You might put together an activity box with art supplies, a scrapbook kit, disposable cameras, clipboards and copies of old photographs. Or create a genealogy “treasure chest” full of family memorabilia. Children enjoy looking at old photographs and seeing how clothing and hairstyles have changed.
Kids also love to fill out pedigree charts, so show them how to use these and other charts to keep track of their ancestors. When adoption, stepfamilies or half-siblings are part of the family tree, don’t force kids to stick within the bloodlines-only frame of traditional pedigree charts—let them do whatever makes them comfortable. You’ll find charts that reflect different kinds of families in Liana Brittain’s Genealogy for Children (Educational Support Personnel), such as a “single branch” tree and a “mirror” tree that displays a mother and stepfather on one side and a father and stepmother on the other. Kids may even want to design their own family tree.
Kids are growing up in a wired world, so take advantage of their tech savvy to involve them in preserving the family history. Work together to scan photos and create online scrapbooks. Have them take pictures of documents and relatives with a digital camera. Make movies at family gatherings. Show children how to use your genealogy software to print family trees and charts and to save facts and stories about ancestors. Older kids might even want to create a free family Web site. Services such as MyFamily.com offer pre-designed, password-protected pages; at Geocities you can design a free site from scratch using its online Web authoring tools.
Genealogy is also a constructive way for kids to use the Internet and e-mail.

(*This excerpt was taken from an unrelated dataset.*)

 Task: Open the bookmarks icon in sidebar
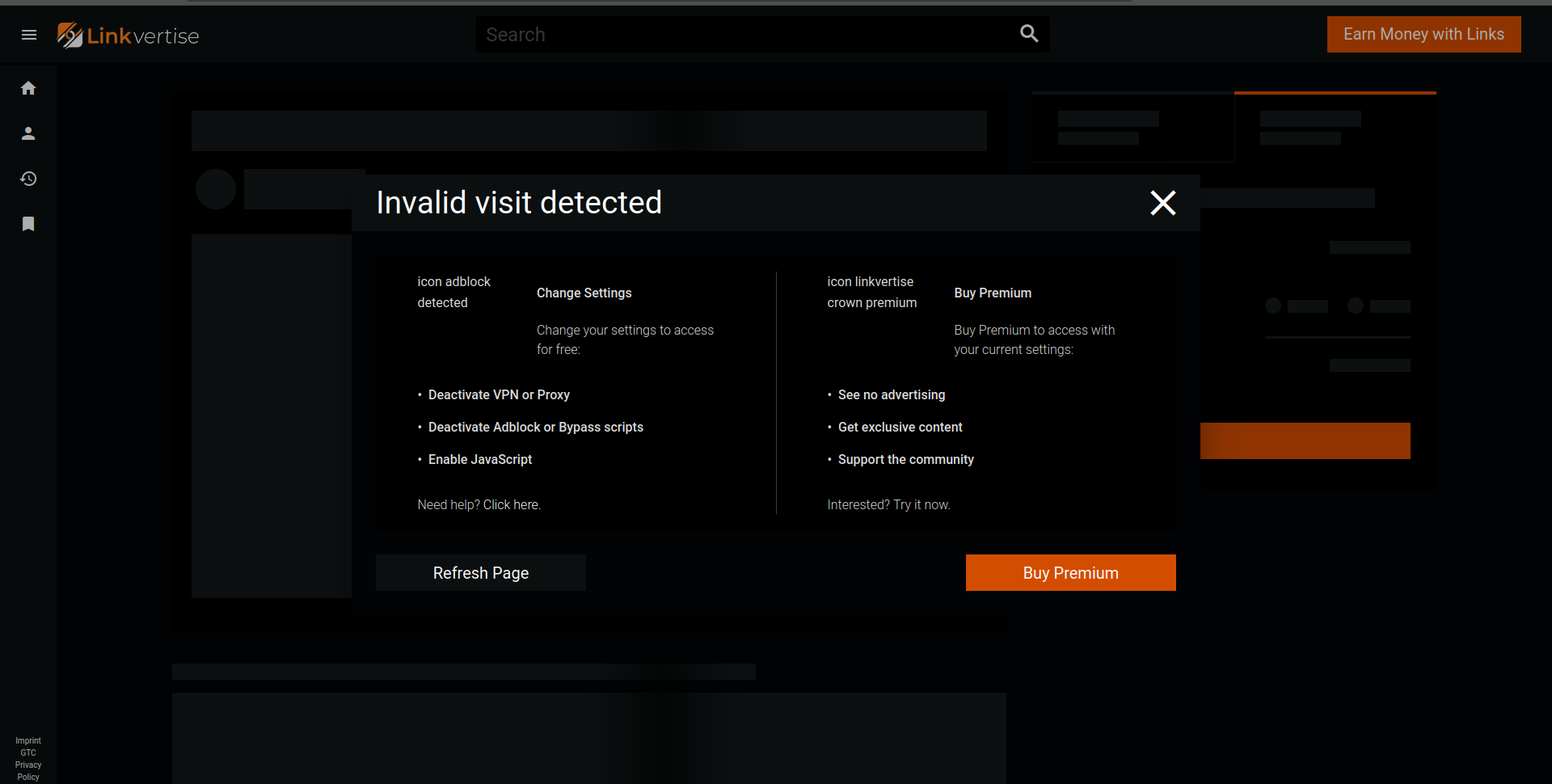click(x=28, y=224)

Encourage them to keep in touch with far-flung relatives they don’t usually see in person. Introduce them to Internet “cousins” who can help broaden their knowledge of the family—as well as their view of the world. Kids will quickly learn about the country their ancestors came from by “talking” to a relative who lives there. But be sure to monitor kids when they’re using the computer, says Brittain. Make e-mailing a family activity to help younger kids who aren’t as comfortable with their writing skills. Steer them to Web sites you’ve taken the time to check out—including your own favorite family history sites. Ira Wolfman, author of Climbing Your Family Tree: Online and Offline Genealogy for Kids (Workman Publishing), points out that kids can find most of the genealogical information they want on “adult-directed” sites. Your job is to make those sites more approachable for younger visitors. “Lists are exciting for adults, but kids may be less taken with words, words, words,” explains Wolfman. “Look for places with graphic pizzazz. Photographs of the ship Great-grandpa was on are more interesting than a database entry; illustrations, animations or photographs make for a more intriguing introduction to the hobby you love so much.”

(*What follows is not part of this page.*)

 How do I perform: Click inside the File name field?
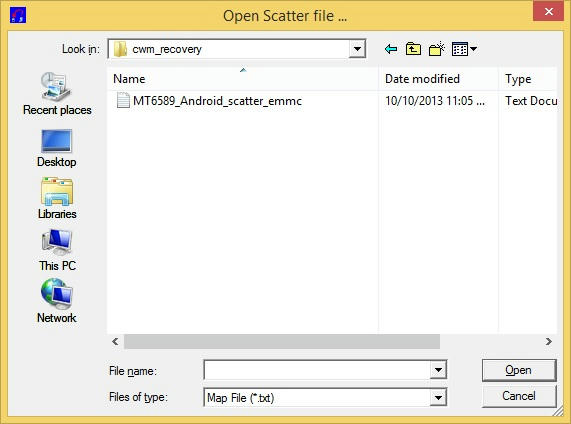click(317, 370)
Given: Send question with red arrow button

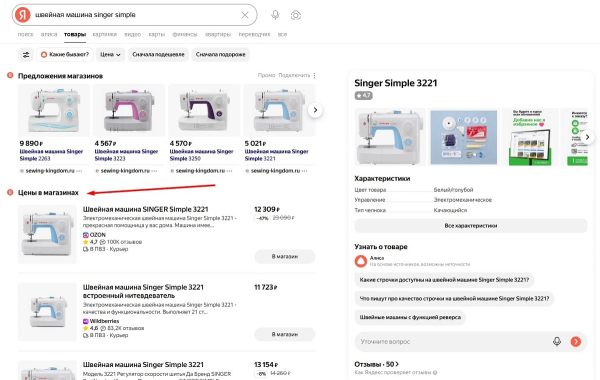Looking at the screenshot, I should tap(576, 341).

During summer vacation or school breaks, take kids’ ancestral activities on the road by traveling to places in your family’s past. Grandparents could take their grandchildren to their hometown or old neighborhood. Show them your old house, your school, the park where you used to play, your church—any place that holds special memories for you. If you can’t go to an ancestral town, visit a living history destination that would help children imagine their ancestors’ lives, such as a working historical farm. Celebrate your ethnic heritage at a cultural festival, or really step into your immigrant ancestors’ shoes and take a trip to their port of entry. Some cities have museums depicting the immigrant experience, such as Ellis Island in New York and Boston’s Dreams of Freedom. “Save research trips for older children unless you’re going to combine it with a visit to a historic site with family significance,” says Taylor. “Young children not interested in finding documents will love exploring an old fort.”

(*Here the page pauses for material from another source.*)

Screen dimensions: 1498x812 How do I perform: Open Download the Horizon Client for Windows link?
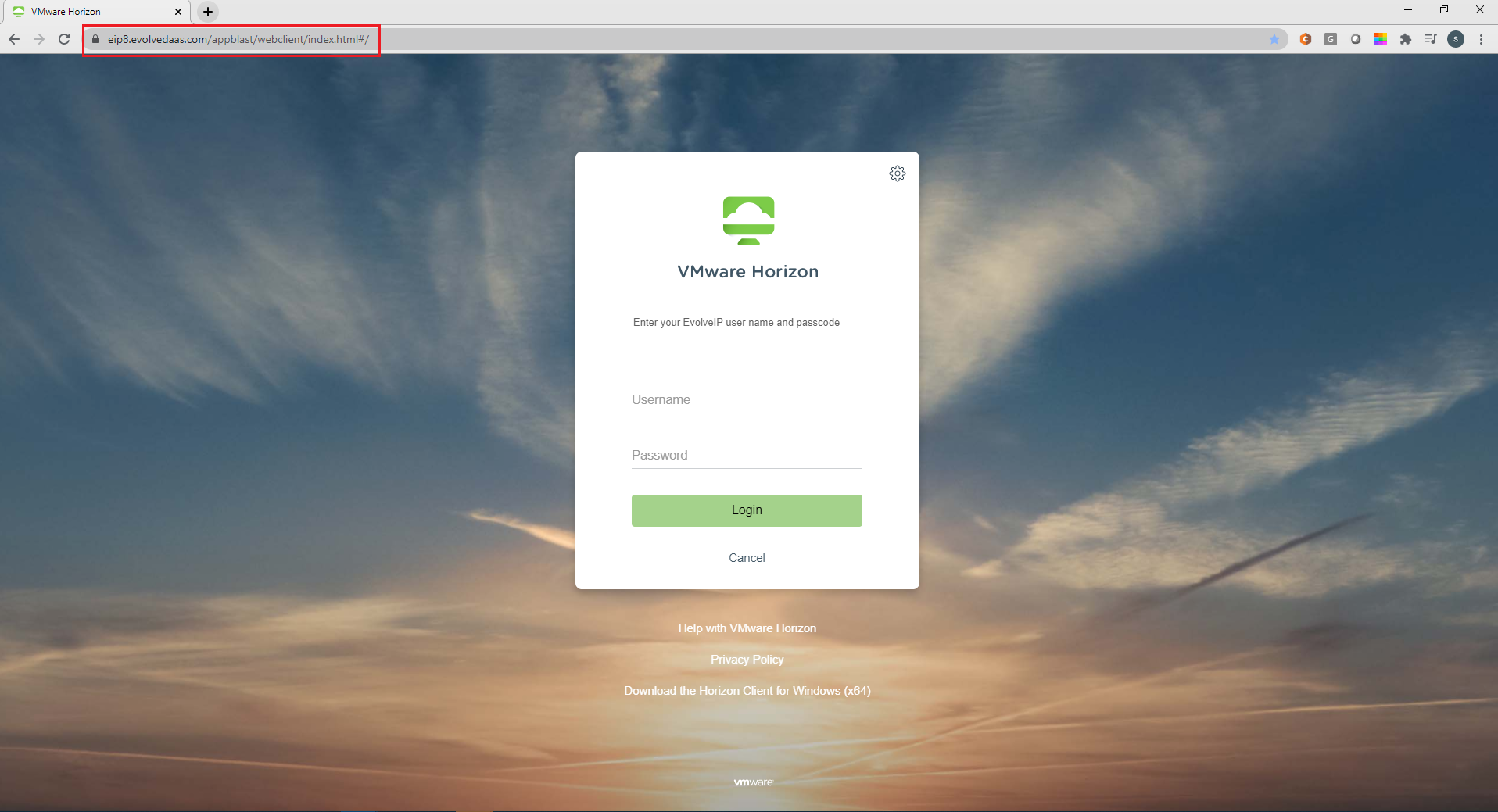coord(747,691)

When are kids ready to do actual ancestral research? For the most part, it’s up to them—wait until they express an interest. Then equip them with the necessary tools. “You need to do a lot of background work with them,” says Brittain. That might include teaching them vocabulary, introducing them to genealogical documents and explaining how to interpret the clues they contain. (For starters, try turning them loose on your old copies of Family Tree Magazine and our Family Tree Kids! Web site.)